RECORD LIST:
——————————

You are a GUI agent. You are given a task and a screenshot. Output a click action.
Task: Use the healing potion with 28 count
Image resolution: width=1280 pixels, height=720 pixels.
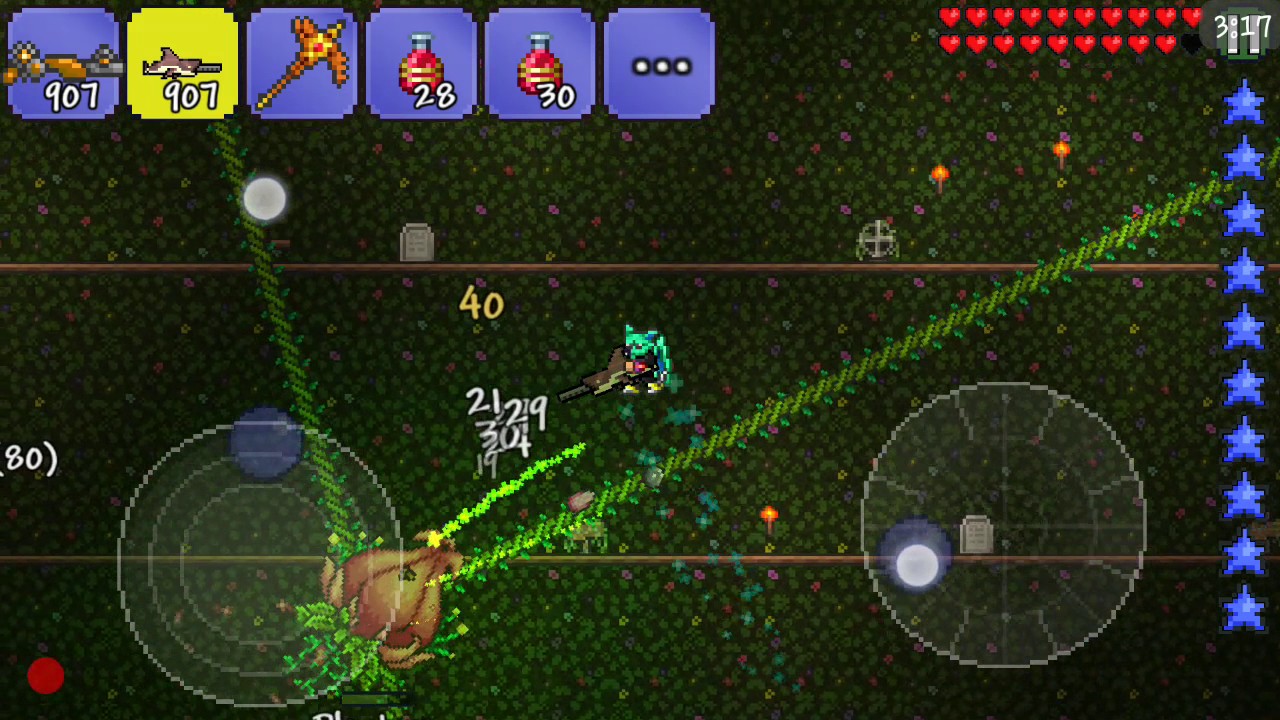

——————————

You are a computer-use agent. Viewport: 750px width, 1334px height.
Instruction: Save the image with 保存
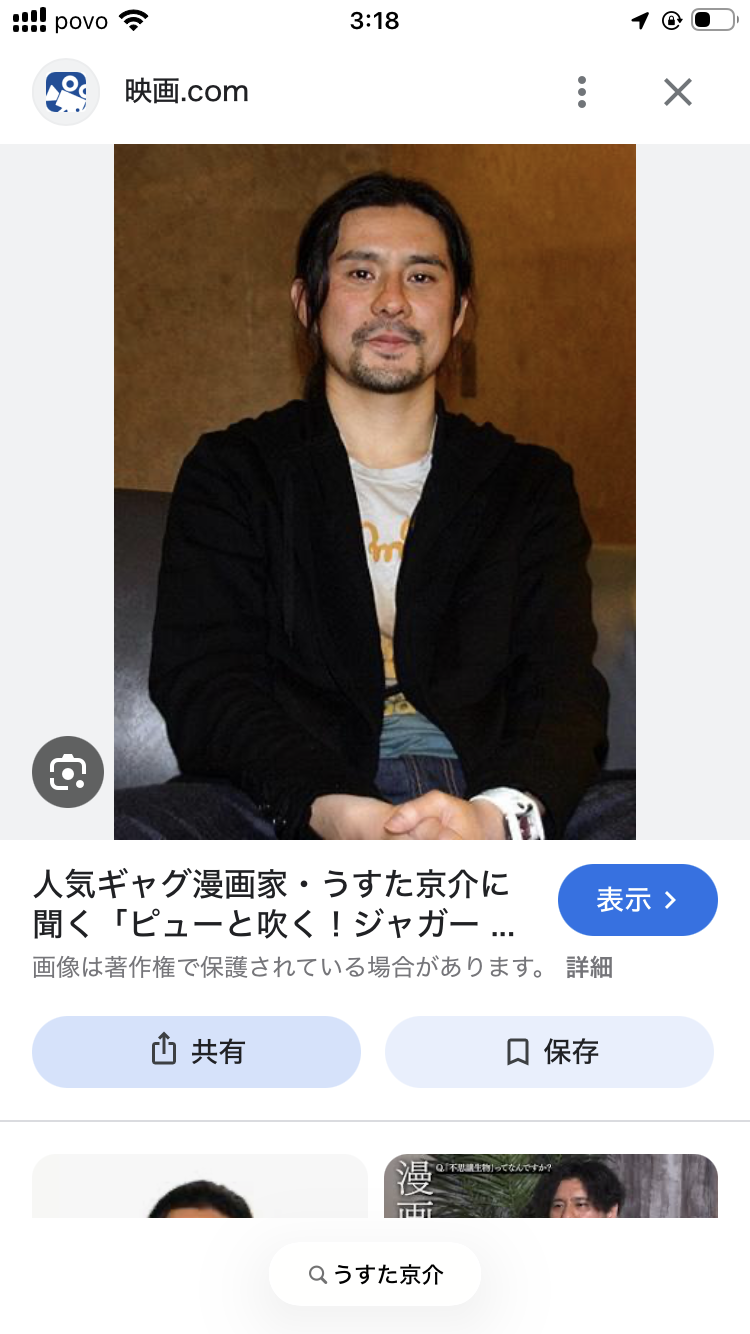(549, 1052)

——————————

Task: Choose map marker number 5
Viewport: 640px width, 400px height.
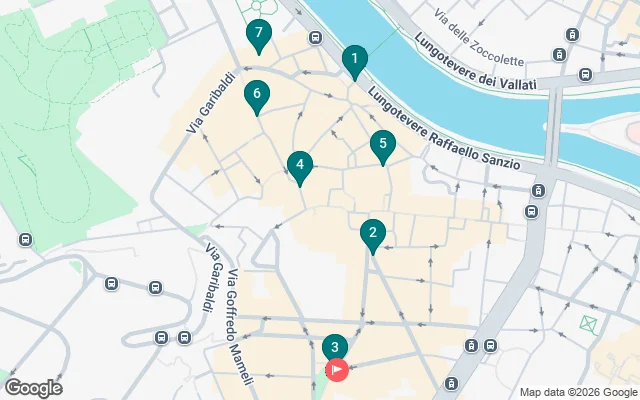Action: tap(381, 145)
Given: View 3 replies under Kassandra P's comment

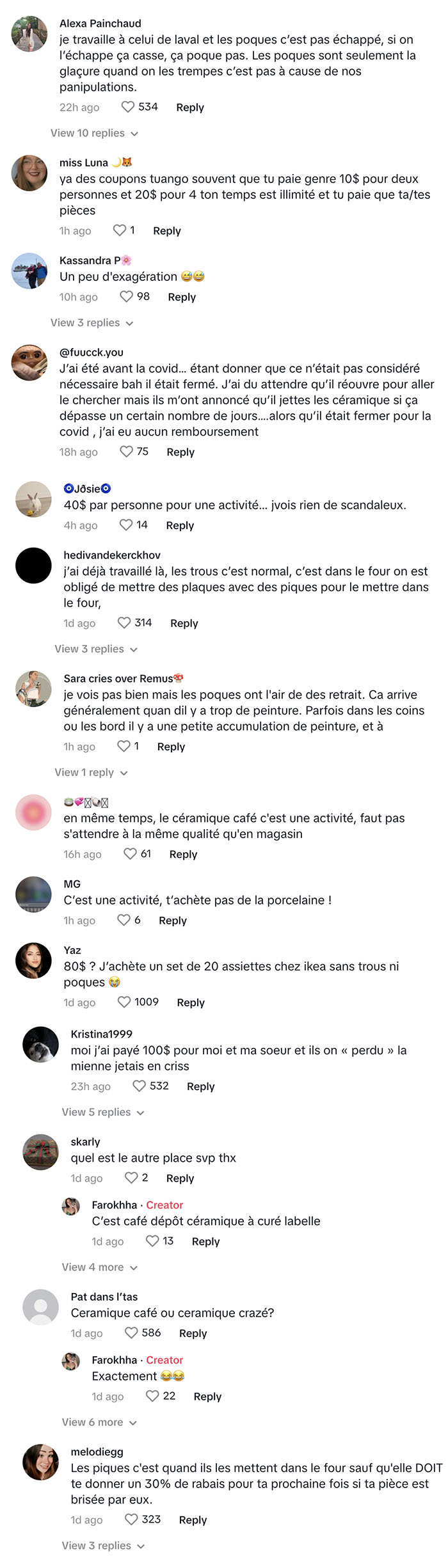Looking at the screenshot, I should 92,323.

——————————

STATED EXERCISE: Extract the lines of the listing word for word, starting at the line that contains "You are a computer-use" and ending at the line that contains "(549, 1052)", with both of those lines included. Leave the pictures out of your answer.

REPLY:
You are a computer-use agent. Viewport: 750px width, 1334px height.
Instruction: Save the image with 保存
(549, 1052)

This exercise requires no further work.